The following material is provided for additional reading. The material provides an insight to the phrase "what if" from a linguistic perspective. Since the poem "Whatif" is structured around the conditional clause, a theoretical material has been provided to understand the same.
'What if' is a Conditional Clause. Conditional Clauses are also known as 'Conditional Sentences', 'If Clauses', and 'If Conditionals'. They are known as If Conditionals/clauses because most of the sentences using the conditional contain the word 'if'.
What is a clause?
A clause is a group of words that includes a subject and a verb to form a simple sentence.
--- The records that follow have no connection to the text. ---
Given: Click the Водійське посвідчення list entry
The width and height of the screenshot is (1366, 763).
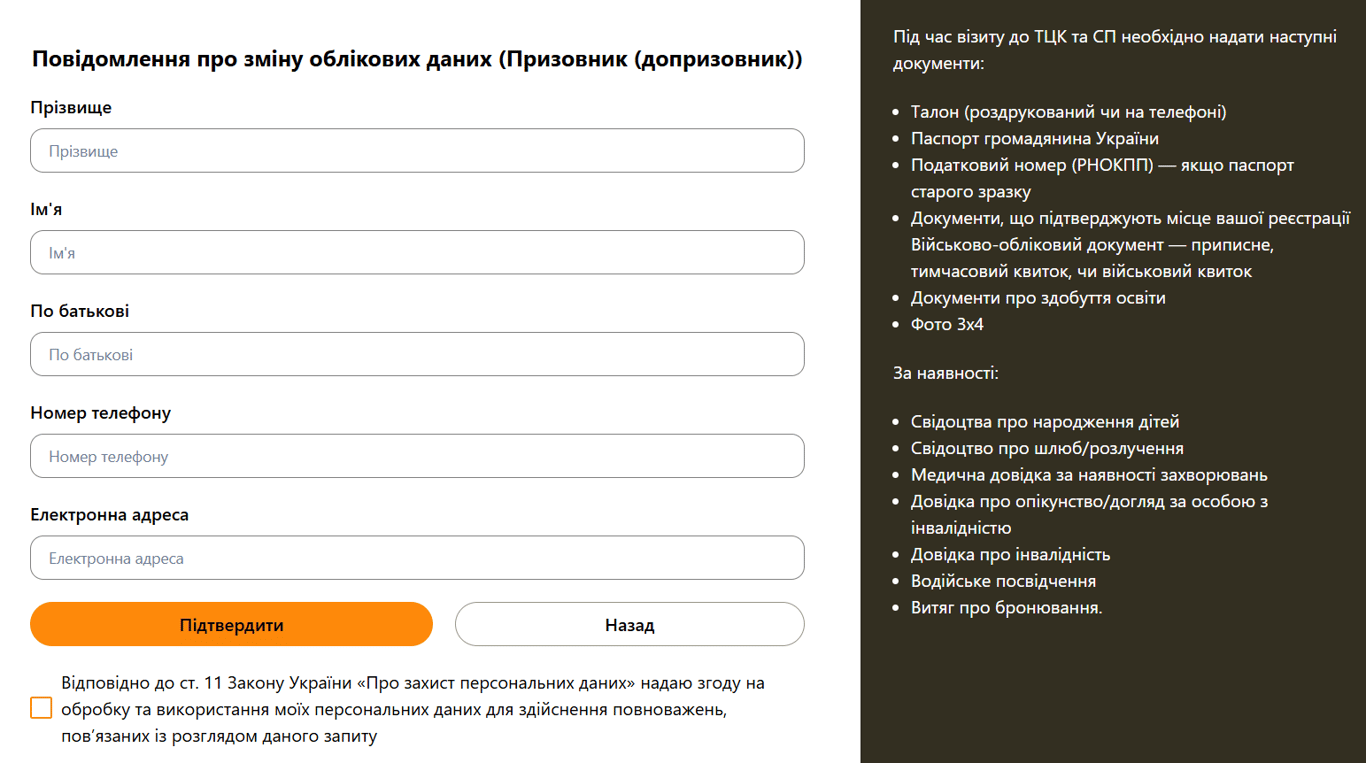Looking at the screenshot, I should pos(1003,582).

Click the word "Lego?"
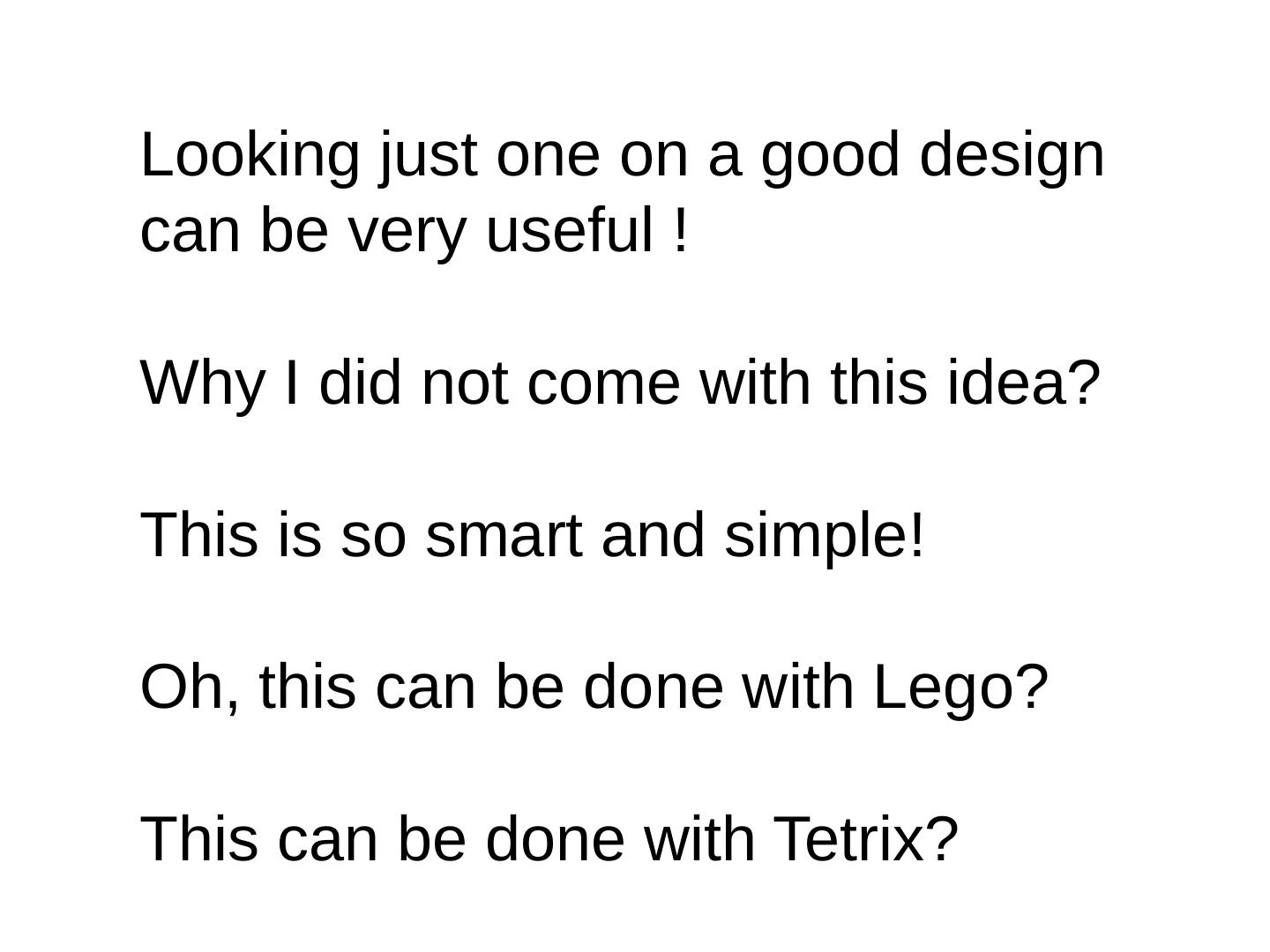(960, 687)
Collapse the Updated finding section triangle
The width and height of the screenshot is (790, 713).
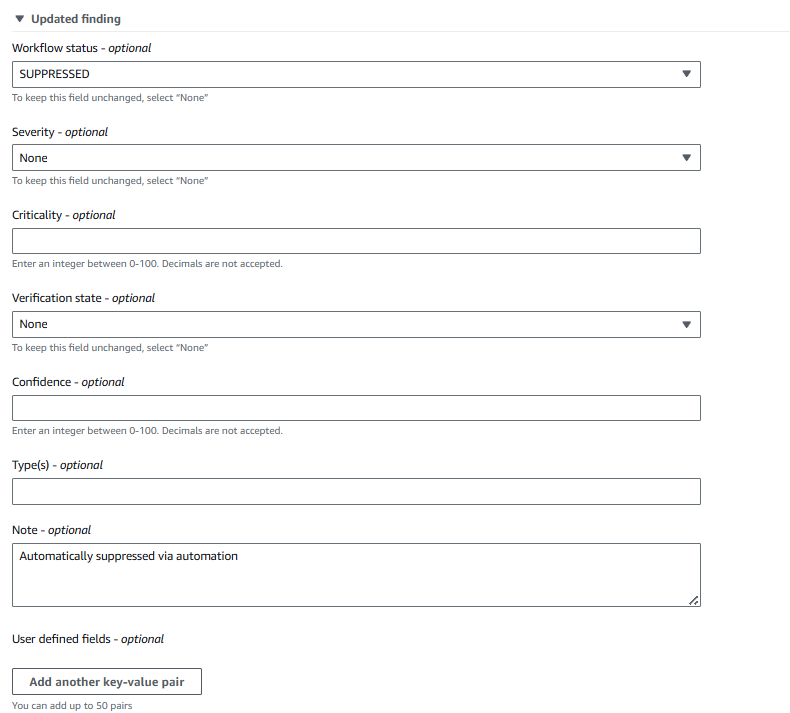pos(19,19)
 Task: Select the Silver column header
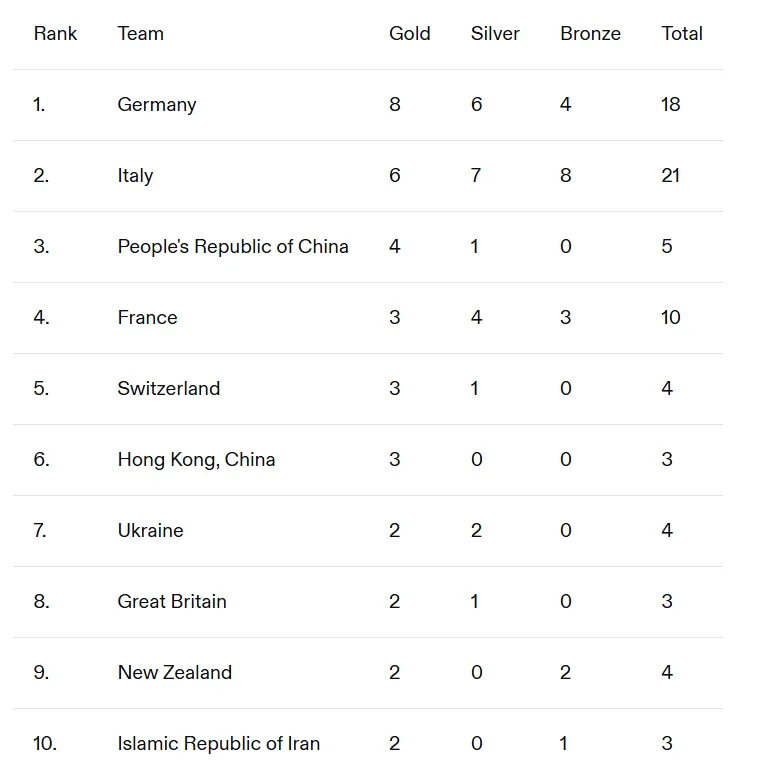tap(495, 34)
It is  mostly used to identify a part of a whole sentence.
In the above definition of a clause, the line 'a clause is a group of words' is considered a clause, whereas the line 'a clause is a group of words that includes a subject and a verb to form a simple sentence' is considered a sentence.
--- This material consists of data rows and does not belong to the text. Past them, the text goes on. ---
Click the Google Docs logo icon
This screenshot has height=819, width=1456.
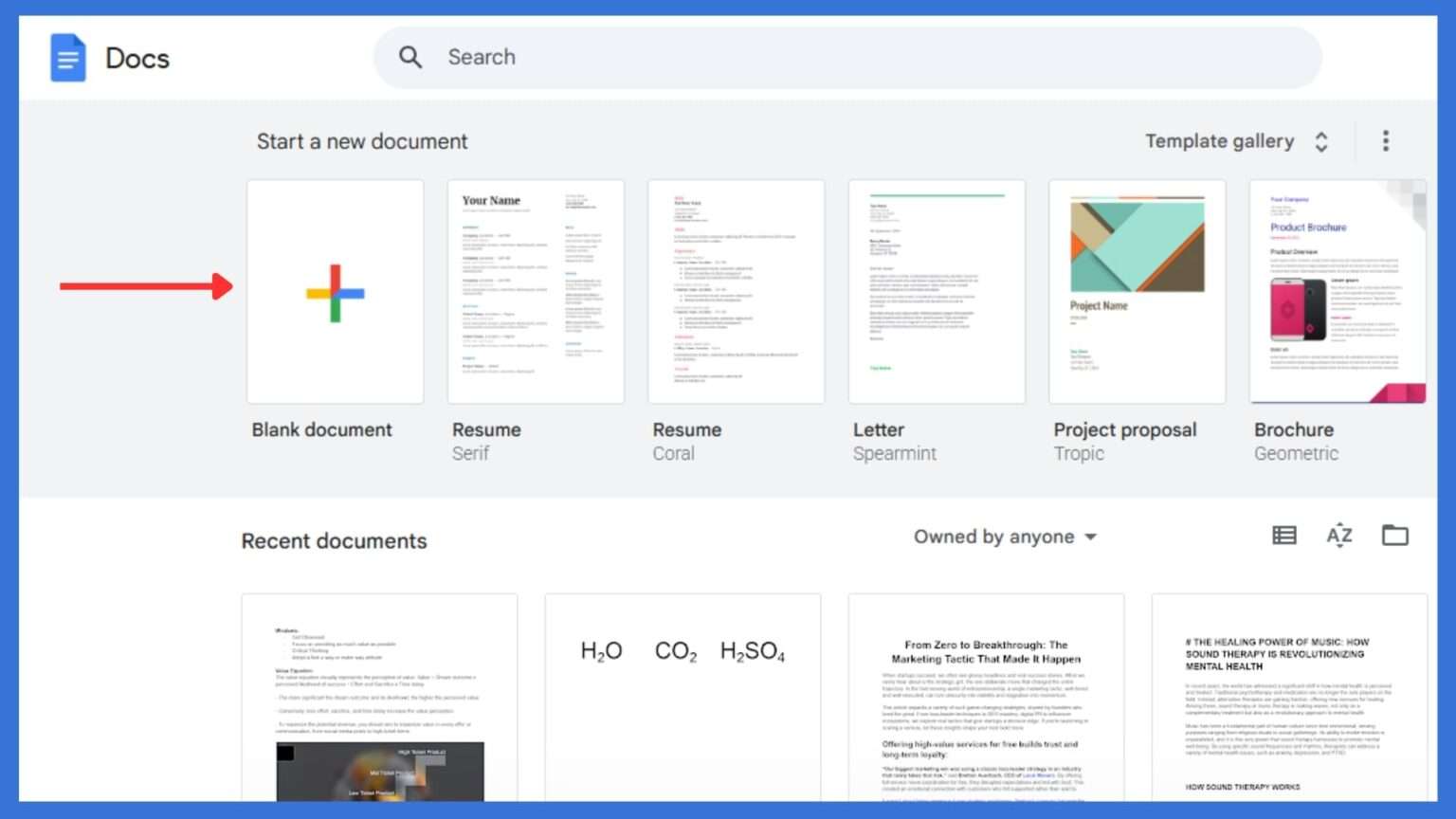67,58
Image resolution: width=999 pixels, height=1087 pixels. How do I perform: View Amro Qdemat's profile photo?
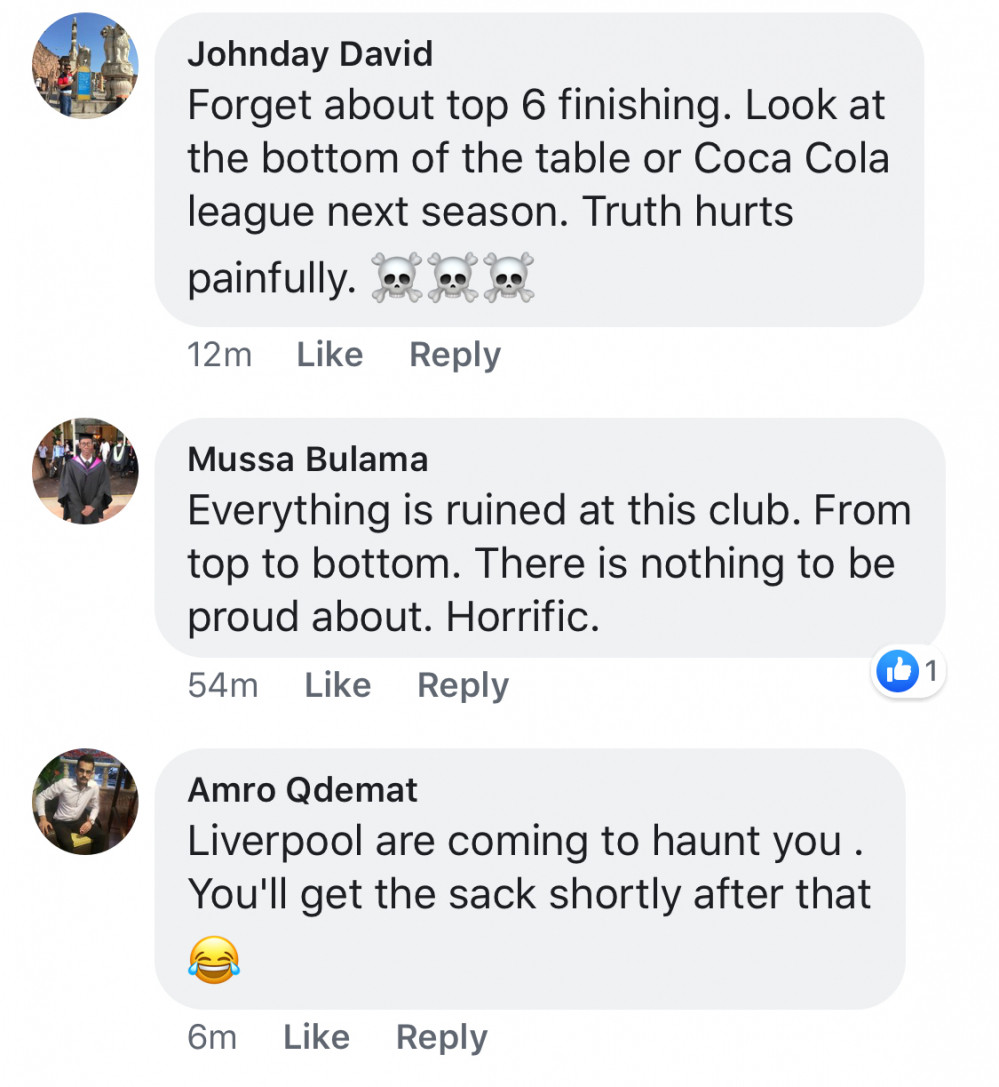85,801
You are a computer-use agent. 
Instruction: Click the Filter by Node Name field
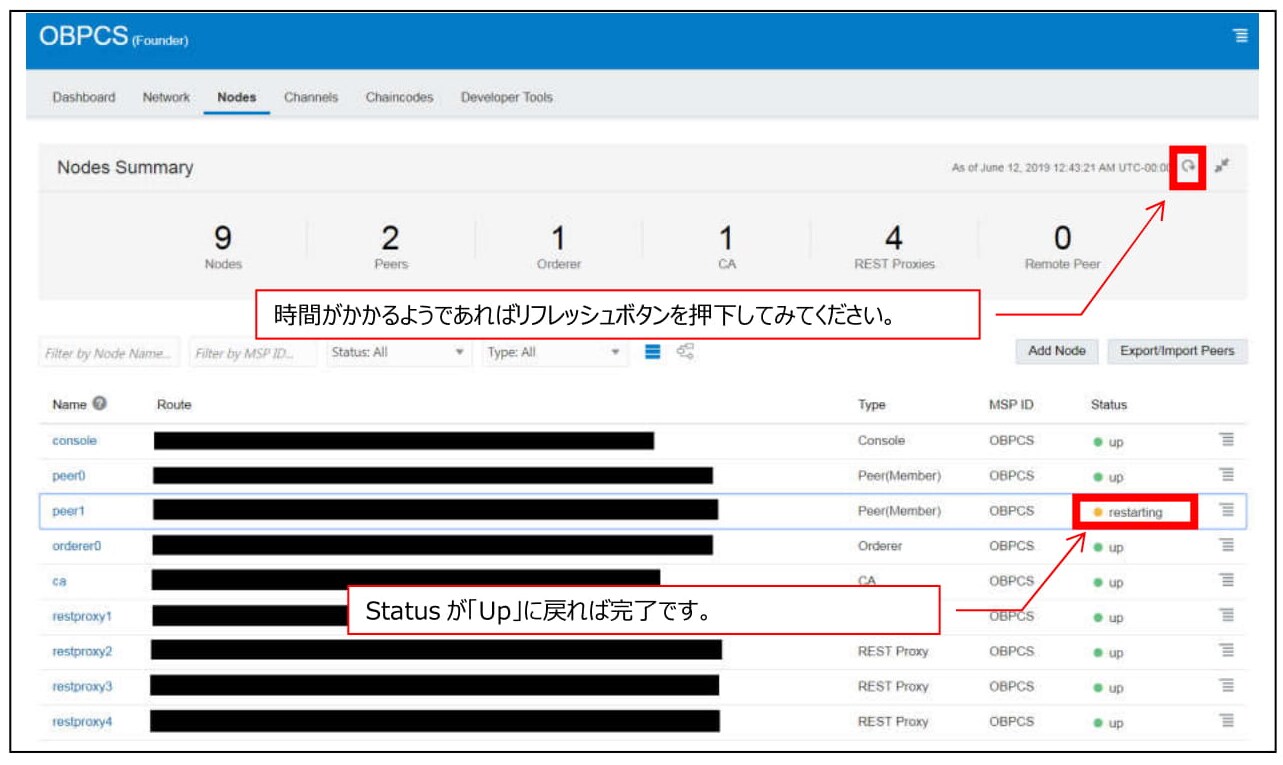pos(110,353)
What is 'a conditional sentence'?
A conditional sentence expresses a condition (a requirement or requisite) in a clause, phrase, conjunction, or verb form. That is, a conditional sentence consists of two parts- a main clause and a conditional clause. The conditional clause usually begins with words such as 'if' or 'unless'.
In the sentence "if you work hard, you will succeed", the clause "if you work hard" is an example of the conditional clause and  "you will succeed" is the main clause.
The conditional clause can come before or after the main clause.
For example, the above sentence can also be written as 'you will succeed if you study well'.
The 'If Conditionals' consider imagined or uncertain situations and the possible results of these situations. They are used to express that the action in the main clause (the part of the sentence without if) can only take place if a certain condition (in the clause with if) is fulfilled.
What If - conditionals
What if is used when the conditional sentence becomes a question. 'What if' is typically a question  which means 'what could happen'.
According to the Cambridge dictionary, what if is "used to ask about something that could happen in the future, especially something bad".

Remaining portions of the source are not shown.